Passage START

When sargassum decomposes on beaches, it releases methane — a greenhouse gas 28 times more potent than CO2. Dense mats block sunlight underwater, smothering coral reefs and creating dead zones. For tourism-dependent Caribbean economies, losses from cleanup efforts and fishing industry damage exceed $300 million annually.

Yet this is what makes Fernández-Méndez’s vision compelling: transforming pollution into valuable products.

From Arctic ice to floating seaweed

Fernández-Méndez began studying Arctic ice, drawn by questions about sequestering CO2 in the ocean.

“I would go every year to the Arctic, and even from year to year, you could see how it was rapidly declining,” she explains. But she realised the Arctic Ocean wasn’t the solution. “The productivity, the amount of carbon that is sequestered there, is relatively small compared to other areas.”

That journey took her to Sargassum. “It’s very efficient at carbon sequestration. With very few nutrients, it can sequester a lot of carbon. It can double its biomass in 10, 20, 30 days. That’s pretty fast compared to other plants and algae.”

Turning problem into product

MacroCarbon’s approach begins with a simple advantage: the feedstock grows wild in the open ocean, requiring no cultivation infrastructure, freshwater, fertiliser, or land. The company intercepts it before it reaches shore.

This creates an unusual economic advantage: MacroCarbon could solve a problem while securing free feedstock.

Its proposed thermal biorefinery process extracts multiple products:

  • A screw press produces bio-stimulants for agriculture;

  • Pyrolysis creates biochar that permanently sequesters carbon;

  • Electric methane pyrolysis separates carbon from hydrogen, producing carbon black while liberating hydrogen for fuel production.

Passage END

## Tasks to carry out
1/ In the sargassum passage, how many times more potent than CO2 is the methane that decomposing sargassum releases?
2/ Reproduce the sargassum passage word for word from "When sargassum decomposes" up to and including "in the ocean.".
3/ Carry on writing the sargassum passage from its last line onward, keeping its tone and subject.

Dataset excerpts START

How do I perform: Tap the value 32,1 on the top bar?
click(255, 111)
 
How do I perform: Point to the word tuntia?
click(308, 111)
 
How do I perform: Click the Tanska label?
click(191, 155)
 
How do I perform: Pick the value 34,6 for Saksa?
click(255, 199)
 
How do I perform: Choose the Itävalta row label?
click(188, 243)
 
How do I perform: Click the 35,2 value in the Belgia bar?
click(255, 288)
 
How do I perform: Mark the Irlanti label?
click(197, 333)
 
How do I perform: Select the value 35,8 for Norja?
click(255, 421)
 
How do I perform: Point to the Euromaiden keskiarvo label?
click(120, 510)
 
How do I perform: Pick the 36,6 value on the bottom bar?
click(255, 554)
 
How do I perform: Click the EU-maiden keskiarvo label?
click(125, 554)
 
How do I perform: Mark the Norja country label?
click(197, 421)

Dataset excerpts END
Dataset excerpts START

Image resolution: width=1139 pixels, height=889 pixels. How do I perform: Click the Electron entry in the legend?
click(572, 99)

Dataset excerpts END

## Numbered responses
1/ It is 28 times more potent than CO2.

2/
When sargassum decomposes on beaches, it releases methane — a greenhouse gas 28 times more potent than CO2. Dense mats block sunlight underwater, smothering coral reefs and creating dead zones. For tourism-dependent Caribbean economies, losses from cleanup efforts and fishing industry damage exceed $300 million annually.

Yet this is what makes Fernández-Méndez’s vision compelling: transforming pollution into valuable products.

From Arctic ice to floating seaweed

Fernández-Méndez began studying Arctic ice, drawn by questions about sequestering CO2 in the ocean.

3/
“Other processes to produce sustainable aviation fuel require an external source of green hydrogen,” Fernández-Méndez explains. “We don’t need that. We create our hydrogen ourselves.”

The technology is species-agnostic, working with any brown or green seaweed.

The economics and vision

An initial facility with six square kilometres of aqua farms feeding a six-lane processing plant could produce 8,000 tonnes of SAF annually, roughly 400 round-trip flights from the Canary Islands to mainland Spain.

At scale, MacroCarbon projects SAF production at $1,500 per tonne, below current market prices of $2000-$2,500 per tonne (higher for PtL). Factor in airline carbon credits under the EU’s ETS system, and the economics become even more favourable.

The company operates a 150-square-metre pilot barrier and has secured partnerships with Iberia, Airbus, and Repsol through Spain’s All 4 Zero Challenge.

In October 2025, MacroCarbon received permits from the Canary Islands government for a 40,000 m² seaweed farm near the Plataforma Oceánica de Canarias, a significant scale-up that bridges the gap between pilot and commercial deployment.

The first full commercial facility, requiring €80 million, could be operational within a few years.

“The thing that has been most surprising for me was that in the startup world you really need to have a good story,” Fernández-Méndez reflects. “You can have a lot of data, but if you don’t tell it the right way at the right moment, you won’t succeed.” Her own story centres on BlueSAF Plus — “blue” because it comes from the ocean, and “plus” because it’s carbon-negative and helps restore marine biodiversity.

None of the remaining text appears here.